事前の予想通り、衆院選は自公与党の圧勝という結果になり、大きなサプライズはありませんでした。経済を見る立場、投資家の一人としては、景気回復、上昇基調が進むことは期待したいところですが、さてどうなるでしょう。

先週の相場は、大方の予想に反して(米雇用統計の好結果明けだったのに)、調整の動きが強くなりました。原油安に影響を受けた部分が大きいものの、ドル円などはそもそも急速に市場が買いポジションを膨らませていた状況で、日本株もその急円安に引っ張られていたのですから、そろそろ調整が必要な時期でもあったとも言えるでしょう。世界的な株安とはいうものの、個人的には景気トレンドが急変したというより、あくまで調整の一環と見ています。実際、調整ムードには一服感が出てきているようです。

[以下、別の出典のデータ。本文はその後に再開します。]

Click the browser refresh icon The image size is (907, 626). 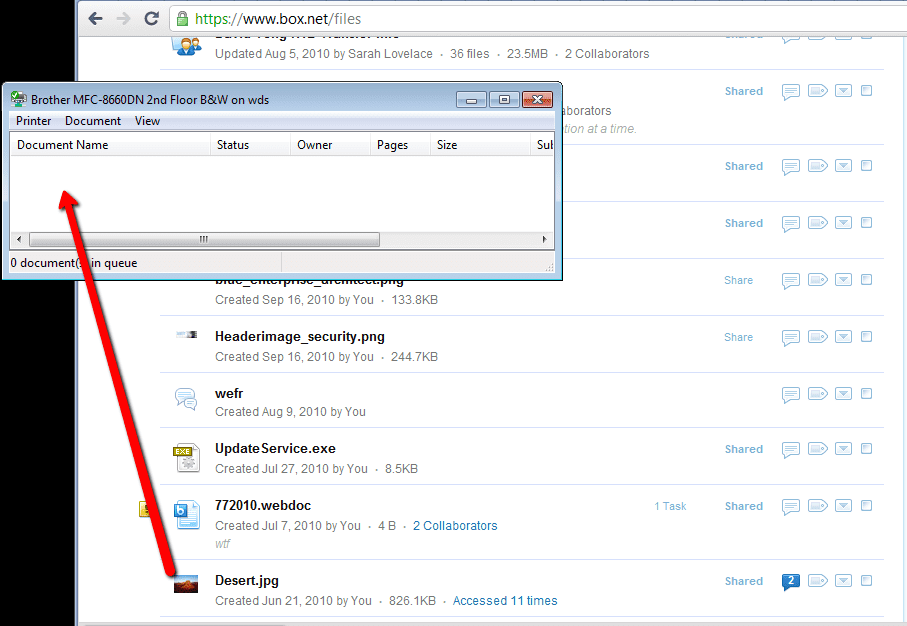pos(151,18)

今週は日銀短観や日銀決定会合等もありますが、FOMC(連邦公開市場委員会...米国の金融政策を決定する最高意思決定機関)が最重要イベントでしょう。早期利上げが期待される中、低金利政策を続ける「相当の期間」という文言がFOMCの声明文から削除されるかどうかに市場は注目しています。
削除⇒低金利が「相当の期間」でなくなる⇒早期利上げ=緩和姿勢の転換、と受け止められ、ドル上昇要因になります。

世界的株安について前述しましたが、原油安によるリスク回避、米国利上げ期待からの米国へのマネーシフトが加速すると、一時的な調整では済まない、深刻な新興国の通貨安、株安が起こる可能性もあります。今後、そうした視点も持ちつつ注意する必要があります。

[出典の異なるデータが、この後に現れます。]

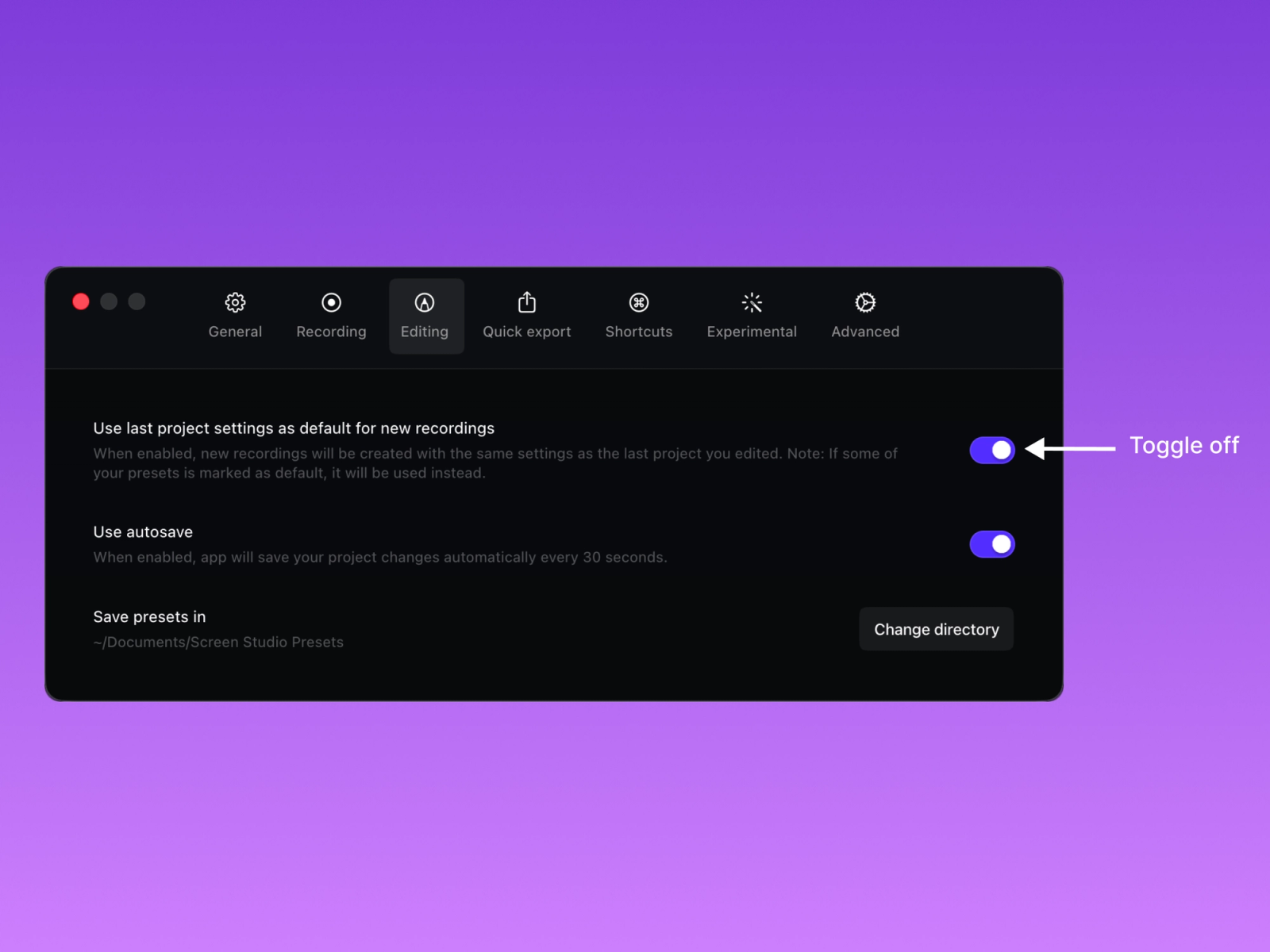Select the Recording tab label
1270x952 pixels.
(331, 332)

さて、そろそろ欧米の投資家がクリスマス休暇前の手仕舞いをする頃ですが、今年の師走はいつに増して注目イベントや事柄が多いように感じませんか?
10月末以降、動きの早い相場が続いて、過敏に反応しやすい市場の雰囲気を作り出しているのかもしれませんね。
ここのところ相場は上昇時、下落時とも流れが速く、値幅も大きいです。今後、市場参加者が減っていく市場では流動性が減るため、その傾向が加速していくことも考えられます。
チャンス(リターン)とリスクは背中合わせにあることを、今一度思い出して、無理な投資はしないように気をつけましょう。

1年の世相を漢字一文字で表す「今年の漢字」が先週発表されました。「税」とは、なんとも夢のない一字ですね。来年の消費税増税はとりあえず先送りされることになりますし、衆院、政府も一新されることで、政治経済とも前向きになっていってもらいたいものですね。